Satuan pendidikan tidak boleh hadir sekadar sebagai pemadam kebakaran yang bereaksi setelah masalah muncul, melainkan sebagai pengelola ruang aman bagi murid dalam menyalurkan kreativitasnya.
Posisi strategis satuan pendidikan adalah sebagai fasilitator, tempat murid belajar bahwa kebebasan berekspresi harus berjalan seiring dengan tanggung jawab dan etika.
Hal ini sejalan dengan pandangan dalam buku Pendidikan Karakter Era Digital yang menekankan bahwa dunia digital bukan sekadar ruang hiburan, tetapi juga ruang pembiasaan nilai. Murid perlu dikenalkan pada cara bersikap di dunia maya sebagaimana mereka berinteraksi di dunia nyata.

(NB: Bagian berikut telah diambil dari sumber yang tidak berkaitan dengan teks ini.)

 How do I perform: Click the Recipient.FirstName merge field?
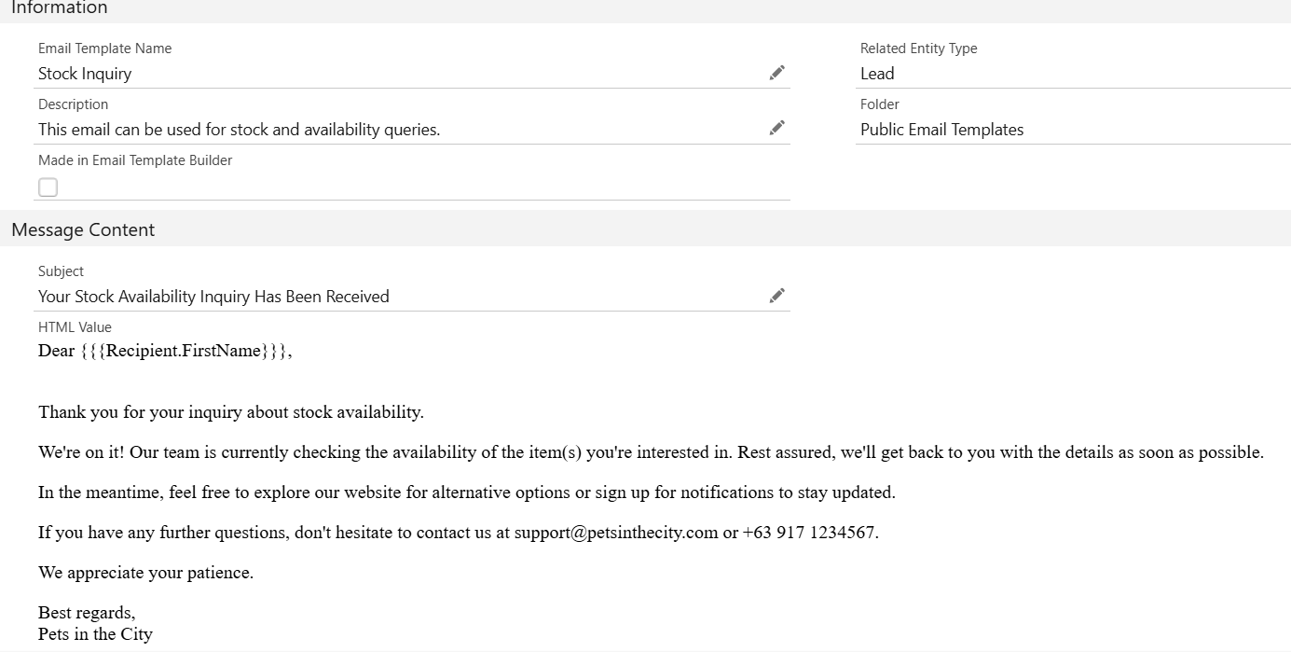[x=185, y=352]
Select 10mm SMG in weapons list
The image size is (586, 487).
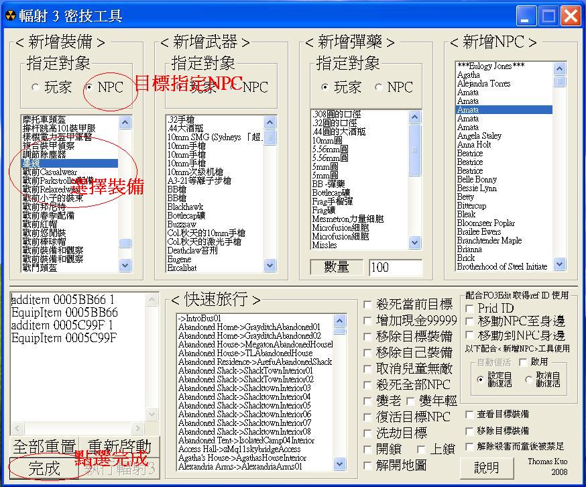[215, 137]
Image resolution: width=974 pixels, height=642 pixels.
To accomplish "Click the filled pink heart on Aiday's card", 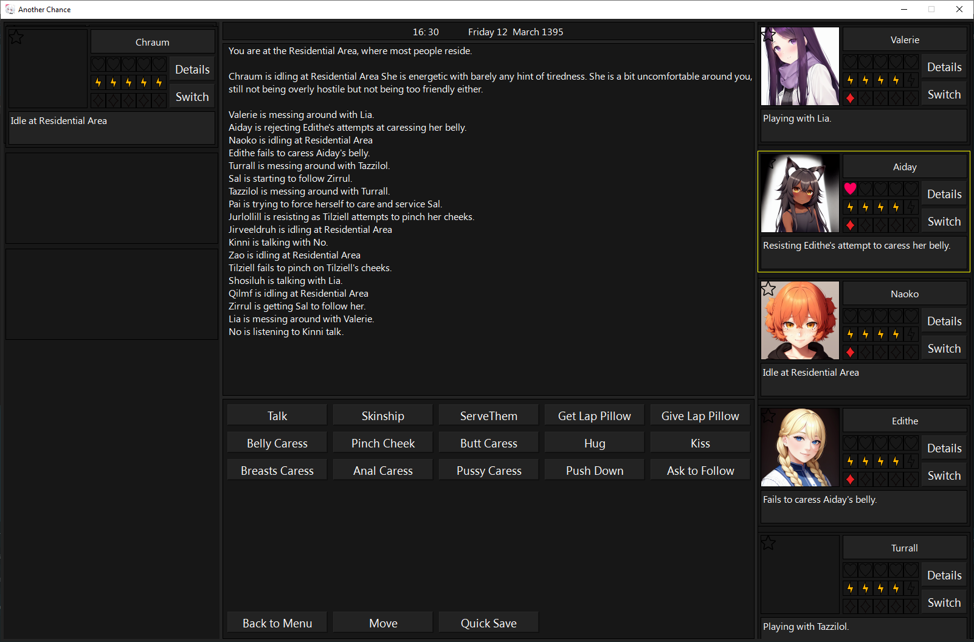I will (x=850, y=189).
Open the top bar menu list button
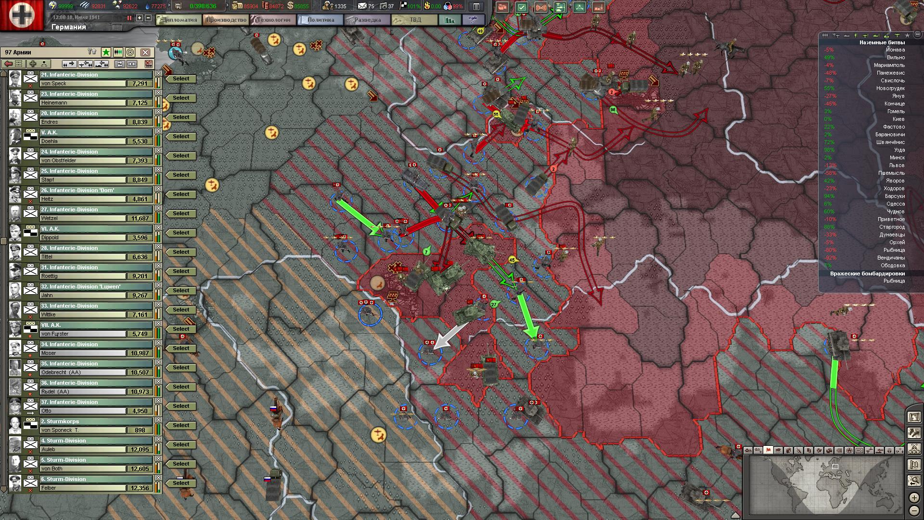Viewport: 924px width, 520px height. [x=476, y=6]
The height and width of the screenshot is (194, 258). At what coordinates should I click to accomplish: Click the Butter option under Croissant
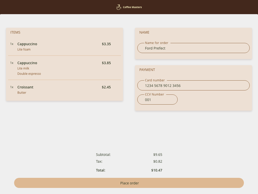click(x=22, y=93)
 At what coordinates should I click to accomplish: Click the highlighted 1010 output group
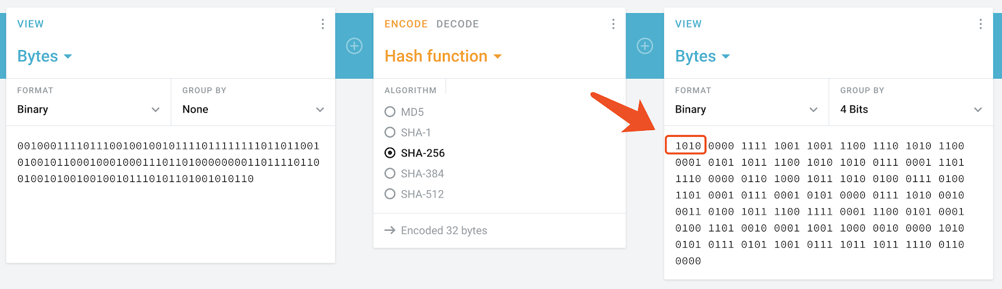[686, 145]
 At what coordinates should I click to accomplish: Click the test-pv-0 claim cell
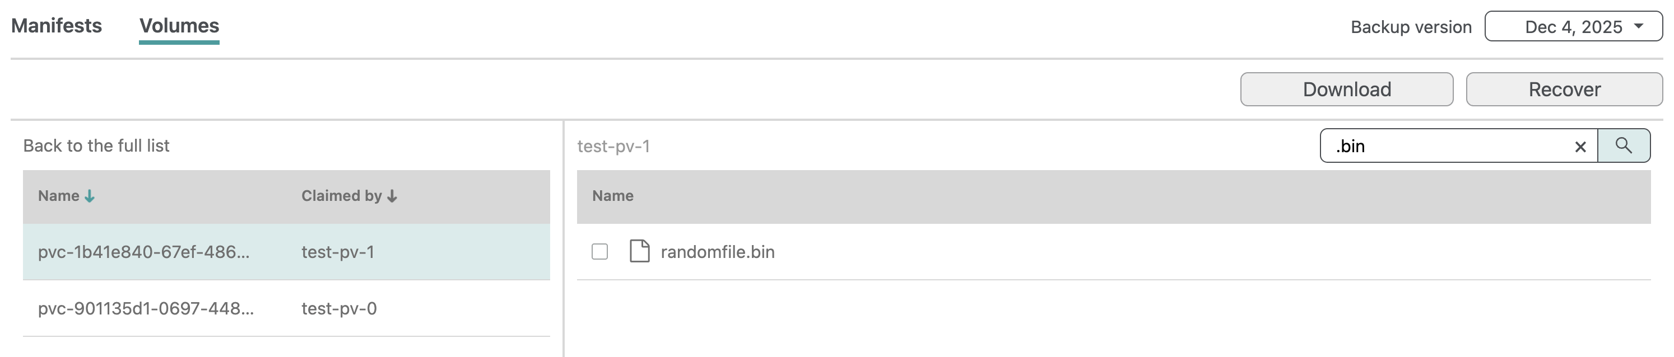339,308
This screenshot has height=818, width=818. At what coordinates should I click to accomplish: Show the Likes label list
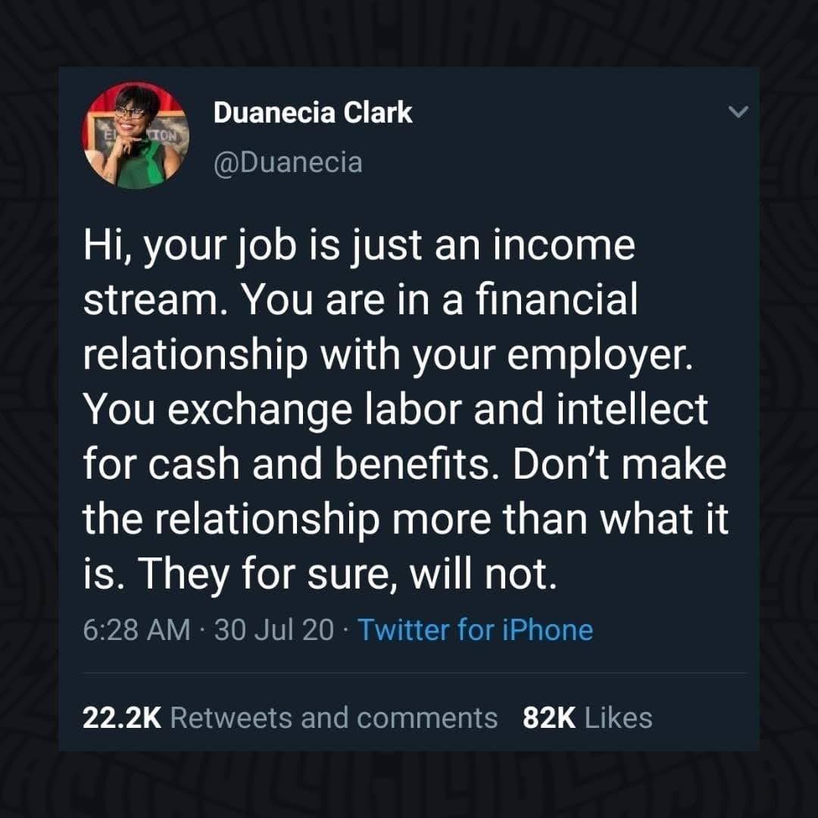618,717

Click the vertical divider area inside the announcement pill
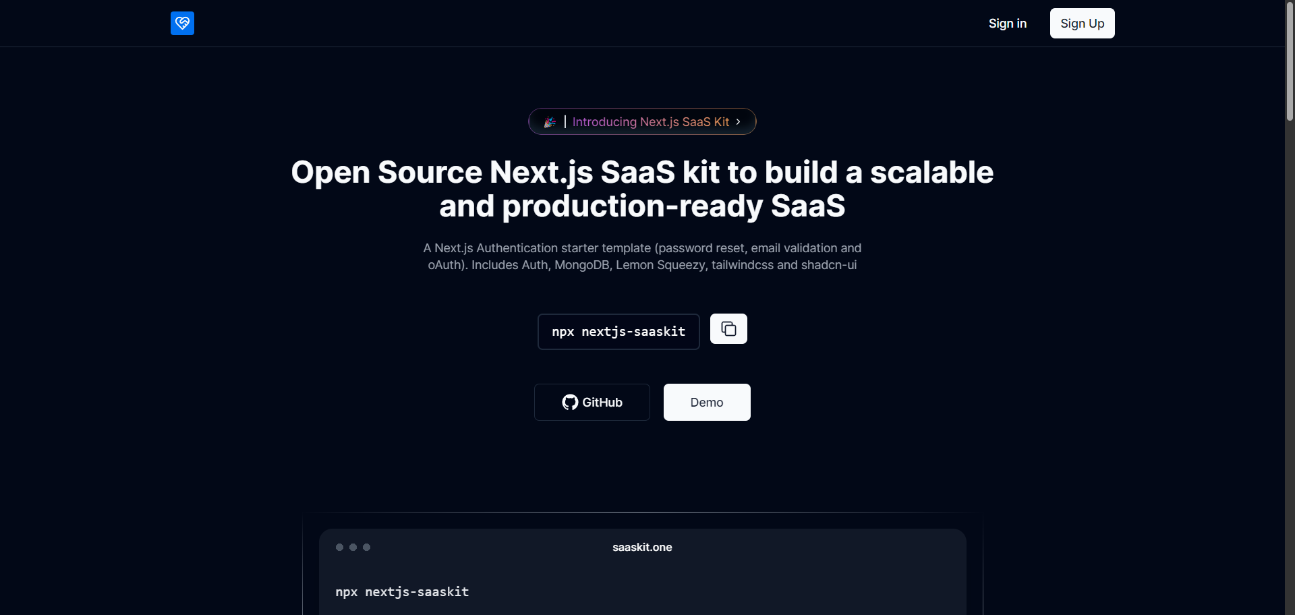(x=565, y=122)
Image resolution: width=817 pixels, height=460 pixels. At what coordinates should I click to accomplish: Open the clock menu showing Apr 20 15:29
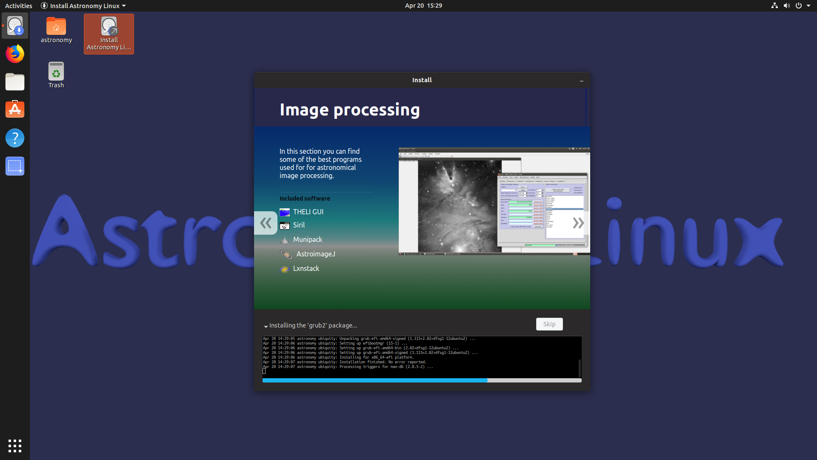423,6
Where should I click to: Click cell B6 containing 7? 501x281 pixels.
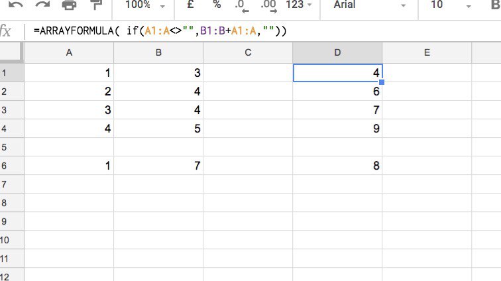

Kreativitas murid di media sosial seharusnya tidak dipandang sebagai ancaman, melainkan peluang. Dengan bimbingan yang tepat, kreativitas tersebut bisa diarahkan untuk memperkuat literasi digital, kemampuan storytelling, desain, public speaking, hingga kerja sama.
Penelitian Ulfa Nurfitri Aprilia tentang Strategi Pendidik MI dalam Membentuk Etika Digital pada Peserta Didik di Era Media Sosial membuktikan bahwa pendidik memiliki peran penting dalam membentuk etika digital murid melalui pembiasaan, pendampingan, dan teladan nyata.
Maka, satuan pendidikan yang bijak seharusnya memberi ruang melalui kegiatan yang terstruktur, misalnya dengan mengadakan lomba konten edukatif, festival literasi digital, atau proyek kolaboratif yang memungkinkan murid menunjukkan ide-idenya secara positif. Dengan cara ini, ekspresi murid tetap tumbuh, sementara martabat satuan pendidikan tetap terjaga.